* WORK TO COMPLETE *
Print exactly the lines from the one containing "The height and width of the screenshot is (733, 834)." through the last line of the listing, both included.

* DATA SECTION *
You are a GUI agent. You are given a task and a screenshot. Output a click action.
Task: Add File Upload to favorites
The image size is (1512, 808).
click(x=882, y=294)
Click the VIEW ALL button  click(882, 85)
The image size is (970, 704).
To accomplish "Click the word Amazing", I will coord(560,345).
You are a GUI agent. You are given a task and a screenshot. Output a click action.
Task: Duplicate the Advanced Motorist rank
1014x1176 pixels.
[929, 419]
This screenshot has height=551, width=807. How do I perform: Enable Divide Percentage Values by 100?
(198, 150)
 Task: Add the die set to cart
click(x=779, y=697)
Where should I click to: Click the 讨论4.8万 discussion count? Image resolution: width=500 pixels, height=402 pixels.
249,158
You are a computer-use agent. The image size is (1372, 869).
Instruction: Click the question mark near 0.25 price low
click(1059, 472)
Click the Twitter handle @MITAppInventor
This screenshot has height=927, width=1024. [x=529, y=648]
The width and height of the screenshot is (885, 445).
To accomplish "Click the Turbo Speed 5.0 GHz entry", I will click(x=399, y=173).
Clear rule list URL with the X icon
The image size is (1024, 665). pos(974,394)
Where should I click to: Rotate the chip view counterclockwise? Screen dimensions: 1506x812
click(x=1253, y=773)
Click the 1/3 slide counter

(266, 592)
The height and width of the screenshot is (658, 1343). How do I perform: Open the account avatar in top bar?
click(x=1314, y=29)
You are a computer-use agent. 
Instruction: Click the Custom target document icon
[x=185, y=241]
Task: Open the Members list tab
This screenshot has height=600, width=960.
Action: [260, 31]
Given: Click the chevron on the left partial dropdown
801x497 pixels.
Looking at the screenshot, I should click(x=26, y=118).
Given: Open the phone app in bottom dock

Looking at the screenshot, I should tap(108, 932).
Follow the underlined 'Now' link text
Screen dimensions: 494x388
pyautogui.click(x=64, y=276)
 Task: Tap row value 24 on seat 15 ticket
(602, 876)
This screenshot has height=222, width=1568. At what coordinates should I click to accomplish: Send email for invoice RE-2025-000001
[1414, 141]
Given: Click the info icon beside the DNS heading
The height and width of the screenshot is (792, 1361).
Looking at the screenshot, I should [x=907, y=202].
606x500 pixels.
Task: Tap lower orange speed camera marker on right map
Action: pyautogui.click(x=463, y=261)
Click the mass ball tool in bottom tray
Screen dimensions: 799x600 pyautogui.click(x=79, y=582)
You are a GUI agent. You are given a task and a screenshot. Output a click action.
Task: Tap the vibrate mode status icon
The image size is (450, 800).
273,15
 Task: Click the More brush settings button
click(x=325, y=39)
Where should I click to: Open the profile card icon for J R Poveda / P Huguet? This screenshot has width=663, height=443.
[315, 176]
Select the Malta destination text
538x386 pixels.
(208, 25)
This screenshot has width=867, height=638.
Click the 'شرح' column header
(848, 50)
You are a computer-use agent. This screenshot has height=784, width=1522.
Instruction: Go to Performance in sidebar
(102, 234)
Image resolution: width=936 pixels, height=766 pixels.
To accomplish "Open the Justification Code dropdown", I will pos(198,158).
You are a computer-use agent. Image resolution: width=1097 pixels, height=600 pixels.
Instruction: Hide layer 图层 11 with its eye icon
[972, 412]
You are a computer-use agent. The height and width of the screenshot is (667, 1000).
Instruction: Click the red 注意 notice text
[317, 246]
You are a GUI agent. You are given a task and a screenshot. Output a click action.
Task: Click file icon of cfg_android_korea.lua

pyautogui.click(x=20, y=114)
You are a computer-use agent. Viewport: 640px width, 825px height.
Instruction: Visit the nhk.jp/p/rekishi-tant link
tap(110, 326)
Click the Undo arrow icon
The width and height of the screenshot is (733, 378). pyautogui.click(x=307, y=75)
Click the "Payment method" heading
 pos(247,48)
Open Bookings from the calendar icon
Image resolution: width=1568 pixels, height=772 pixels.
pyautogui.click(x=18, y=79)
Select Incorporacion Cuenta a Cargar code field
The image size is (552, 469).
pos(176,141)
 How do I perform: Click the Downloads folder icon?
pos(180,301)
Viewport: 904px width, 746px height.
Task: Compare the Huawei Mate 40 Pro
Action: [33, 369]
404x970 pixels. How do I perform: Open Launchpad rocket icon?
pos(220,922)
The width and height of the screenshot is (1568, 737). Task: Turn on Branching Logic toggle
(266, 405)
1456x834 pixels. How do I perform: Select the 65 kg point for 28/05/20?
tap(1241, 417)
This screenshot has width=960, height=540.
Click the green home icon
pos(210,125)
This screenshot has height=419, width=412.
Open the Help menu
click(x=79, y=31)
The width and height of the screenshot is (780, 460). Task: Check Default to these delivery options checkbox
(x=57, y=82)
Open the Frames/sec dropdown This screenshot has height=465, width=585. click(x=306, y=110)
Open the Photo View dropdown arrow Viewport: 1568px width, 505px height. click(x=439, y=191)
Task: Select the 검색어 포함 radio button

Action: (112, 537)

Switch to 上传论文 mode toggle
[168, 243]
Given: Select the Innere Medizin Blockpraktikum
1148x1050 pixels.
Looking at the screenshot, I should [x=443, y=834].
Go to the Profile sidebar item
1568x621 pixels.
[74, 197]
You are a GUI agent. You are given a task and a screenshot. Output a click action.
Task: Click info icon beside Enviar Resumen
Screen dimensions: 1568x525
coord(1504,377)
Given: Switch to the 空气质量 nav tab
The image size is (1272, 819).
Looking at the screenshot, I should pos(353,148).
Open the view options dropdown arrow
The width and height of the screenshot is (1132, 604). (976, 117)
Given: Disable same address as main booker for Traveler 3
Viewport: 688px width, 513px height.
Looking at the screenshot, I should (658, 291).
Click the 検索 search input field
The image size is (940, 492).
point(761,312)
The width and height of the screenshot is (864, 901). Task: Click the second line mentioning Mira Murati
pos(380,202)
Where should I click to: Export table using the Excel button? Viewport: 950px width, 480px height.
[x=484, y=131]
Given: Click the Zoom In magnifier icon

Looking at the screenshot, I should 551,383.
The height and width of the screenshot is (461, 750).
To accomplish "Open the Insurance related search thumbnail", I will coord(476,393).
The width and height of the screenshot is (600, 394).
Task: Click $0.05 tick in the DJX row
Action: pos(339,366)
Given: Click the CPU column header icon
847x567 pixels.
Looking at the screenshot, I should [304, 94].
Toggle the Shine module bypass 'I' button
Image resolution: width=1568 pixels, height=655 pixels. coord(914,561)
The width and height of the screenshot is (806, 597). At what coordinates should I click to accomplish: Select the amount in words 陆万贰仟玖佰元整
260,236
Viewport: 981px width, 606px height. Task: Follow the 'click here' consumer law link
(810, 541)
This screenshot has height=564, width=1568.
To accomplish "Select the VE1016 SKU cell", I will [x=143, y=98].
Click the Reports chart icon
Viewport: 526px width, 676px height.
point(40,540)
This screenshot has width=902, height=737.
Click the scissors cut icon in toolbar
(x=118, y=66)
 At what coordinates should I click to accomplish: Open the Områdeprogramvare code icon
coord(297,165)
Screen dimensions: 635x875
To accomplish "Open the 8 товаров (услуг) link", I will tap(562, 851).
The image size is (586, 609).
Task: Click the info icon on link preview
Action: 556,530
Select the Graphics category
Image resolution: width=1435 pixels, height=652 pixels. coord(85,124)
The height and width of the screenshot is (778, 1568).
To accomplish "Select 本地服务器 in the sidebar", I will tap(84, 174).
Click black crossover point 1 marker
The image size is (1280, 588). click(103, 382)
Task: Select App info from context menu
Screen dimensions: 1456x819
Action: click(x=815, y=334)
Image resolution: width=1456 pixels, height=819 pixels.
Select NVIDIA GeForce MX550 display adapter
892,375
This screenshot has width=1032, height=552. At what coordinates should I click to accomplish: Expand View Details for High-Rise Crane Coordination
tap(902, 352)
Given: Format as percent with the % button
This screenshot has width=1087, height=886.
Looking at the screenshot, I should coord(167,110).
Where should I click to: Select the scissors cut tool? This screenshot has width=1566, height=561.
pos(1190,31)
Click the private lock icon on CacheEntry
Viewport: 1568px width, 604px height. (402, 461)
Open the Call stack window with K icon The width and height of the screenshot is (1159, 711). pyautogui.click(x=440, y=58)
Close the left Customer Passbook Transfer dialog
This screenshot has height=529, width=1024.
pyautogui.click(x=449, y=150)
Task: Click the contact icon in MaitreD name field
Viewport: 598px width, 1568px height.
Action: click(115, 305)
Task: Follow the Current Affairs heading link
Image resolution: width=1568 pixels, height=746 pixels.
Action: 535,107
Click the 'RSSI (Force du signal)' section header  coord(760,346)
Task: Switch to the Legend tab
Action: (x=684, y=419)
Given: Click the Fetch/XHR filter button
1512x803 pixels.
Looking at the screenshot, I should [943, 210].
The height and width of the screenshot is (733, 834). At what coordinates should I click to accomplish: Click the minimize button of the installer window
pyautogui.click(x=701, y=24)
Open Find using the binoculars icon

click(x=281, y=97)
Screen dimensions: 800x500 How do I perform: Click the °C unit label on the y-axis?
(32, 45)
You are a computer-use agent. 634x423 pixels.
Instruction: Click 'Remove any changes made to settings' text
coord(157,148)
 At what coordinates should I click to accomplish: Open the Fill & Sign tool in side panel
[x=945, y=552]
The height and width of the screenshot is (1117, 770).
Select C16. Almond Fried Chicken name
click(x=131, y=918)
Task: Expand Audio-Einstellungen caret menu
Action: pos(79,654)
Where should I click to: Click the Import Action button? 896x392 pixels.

* SOLUTION FOR THIS TASK *
The height and width of the screenshot is (733, 834). At what coordinates should I click to accomplish: Click the minimize button of the installer window
pyautogui.click(x=701, y=24)
Open Find using the binoculars icon

click(x=281, y=97)
Screen dimensions: 800x500 How do I perform: Click the °C unit label on the y-axis?
(32, 45)
You are a computer-use agent. 634x423 pixels.
Instruction: Click 'Remove any changes made to settings' text
coord(157,148)
 At what coordinates should I click to accomplish: Open the Fill & Sign tool in side panel
[x=945, y=552]
The height and width of the screenshot is (1117, 770).
Select C16. Almond Fried Chicken name
click(x=131, y=918)
Task: Expand Audio-Einstellungen caret menu
Action: pos(79,654)
Where should I click to: Click the Import Action button? 896x392 pixels.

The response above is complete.